==== EXCERPTED TEXT ====

The production platform for this allegedly mysterious Ebola drug has been developed at the University of Natural Resources and Life Sciences, well known as BOKU, in Vienna. The enduring enthusiams of Herta Steinkellner (Department für Angewandte Genetik und Zellbiologie (http://www.dagz.boku.ac.at/arbeitsgruppen/ag-steinkellner/), for plant-made biopharmaceuticals, led her to breed a genetically modified tobacco line suitable for the production of antibodies with high efficacy as published in 2008 (http://www.ncbi.nlm.nih.gov/pubmed/18346095). Valuable support regarding protein glycosylation came from two other BOKU researchers, Friedrich Altmann und Richard Strasser.
Since then, an extensive collaboration has existed with the USA based company Mapp Biopharmaceuticals Inc., cuIminating in the plant-based production of three highly efficient antibodies against the Ebola virus. The results were published in 2011 (http://www.ncbi.nlm.nih.gov/pubmed/22143789). Produced now in green-houses in the USA, this antibody cocktail, now known as “ZMapp“ has been reached phase I clinical status. It is the mysterious drug recently administered to two Ebola infected US citizens in West Africa.

====

Set down the stretch of the passage on the Ebola drug from "The production platform" through "und Richard Strasser.", word for word.

==== DATA EXTRACT ====

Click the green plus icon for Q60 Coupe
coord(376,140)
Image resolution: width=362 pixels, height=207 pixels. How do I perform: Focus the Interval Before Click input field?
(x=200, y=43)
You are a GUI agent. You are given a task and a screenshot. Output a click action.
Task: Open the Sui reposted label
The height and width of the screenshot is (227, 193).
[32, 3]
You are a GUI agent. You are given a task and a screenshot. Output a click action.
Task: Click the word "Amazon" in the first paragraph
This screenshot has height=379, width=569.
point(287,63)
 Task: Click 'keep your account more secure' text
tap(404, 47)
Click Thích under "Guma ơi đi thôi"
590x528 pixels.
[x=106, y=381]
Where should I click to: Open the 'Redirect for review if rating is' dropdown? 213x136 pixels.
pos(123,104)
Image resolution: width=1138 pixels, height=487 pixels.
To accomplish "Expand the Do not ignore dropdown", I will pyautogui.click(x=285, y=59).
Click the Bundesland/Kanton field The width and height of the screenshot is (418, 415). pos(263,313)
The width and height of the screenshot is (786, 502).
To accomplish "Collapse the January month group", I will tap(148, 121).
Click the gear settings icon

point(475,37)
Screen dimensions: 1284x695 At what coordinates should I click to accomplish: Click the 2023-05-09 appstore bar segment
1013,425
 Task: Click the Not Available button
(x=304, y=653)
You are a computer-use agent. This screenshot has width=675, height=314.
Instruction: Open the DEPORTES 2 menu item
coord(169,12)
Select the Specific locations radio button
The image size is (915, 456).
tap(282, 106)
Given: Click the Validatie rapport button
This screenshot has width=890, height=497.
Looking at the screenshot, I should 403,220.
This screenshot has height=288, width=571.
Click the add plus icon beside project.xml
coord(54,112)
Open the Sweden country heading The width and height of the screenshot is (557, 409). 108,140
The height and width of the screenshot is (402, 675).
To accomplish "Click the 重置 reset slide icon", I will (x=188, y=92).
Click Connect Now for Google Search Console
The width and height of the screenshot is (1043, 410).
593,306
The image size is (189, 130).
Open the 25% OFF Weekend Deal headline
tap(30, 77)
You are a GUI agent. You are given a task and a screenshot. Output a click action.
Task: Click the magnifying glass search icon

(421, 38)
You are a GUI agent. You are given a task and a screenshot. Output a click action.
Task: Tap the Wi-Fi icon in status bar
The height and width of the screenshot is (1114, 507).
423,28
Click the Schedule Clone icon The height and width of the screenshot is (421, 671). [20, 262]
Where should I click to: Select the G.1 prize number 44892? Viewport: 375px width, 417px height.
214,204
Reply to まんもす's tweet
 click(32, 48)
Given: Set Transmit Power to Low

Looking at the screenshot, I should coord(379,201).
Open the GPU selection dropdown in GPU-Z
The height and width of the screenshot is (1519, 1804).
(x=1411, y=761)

====

== FINISHED TASK ==
The production platform for this allegedly mysterious Ebola drug has been developed at the University of Natural Resources and Life Sciences, well known as BOKU, in Vienna. The enduring enthusiams of Herta Steinkellner (Department für Angewandte Genetik und Zellbiologie (http://www.dagz.boku.ac.at/arbeitsgruppen/ag-steinkellner/), for plant-made biopharmaceuticals, led her to breed a genetically modified tobacco line suitable for the production of antibodies with high efficacy as published in 2008 (http://www.ncbi.nlm.nih.gov/pubmed/18346095). Valuable support regarding protein glycosylation came from two other BOKU researchers, Friedrich Altmann und Richard Strasser.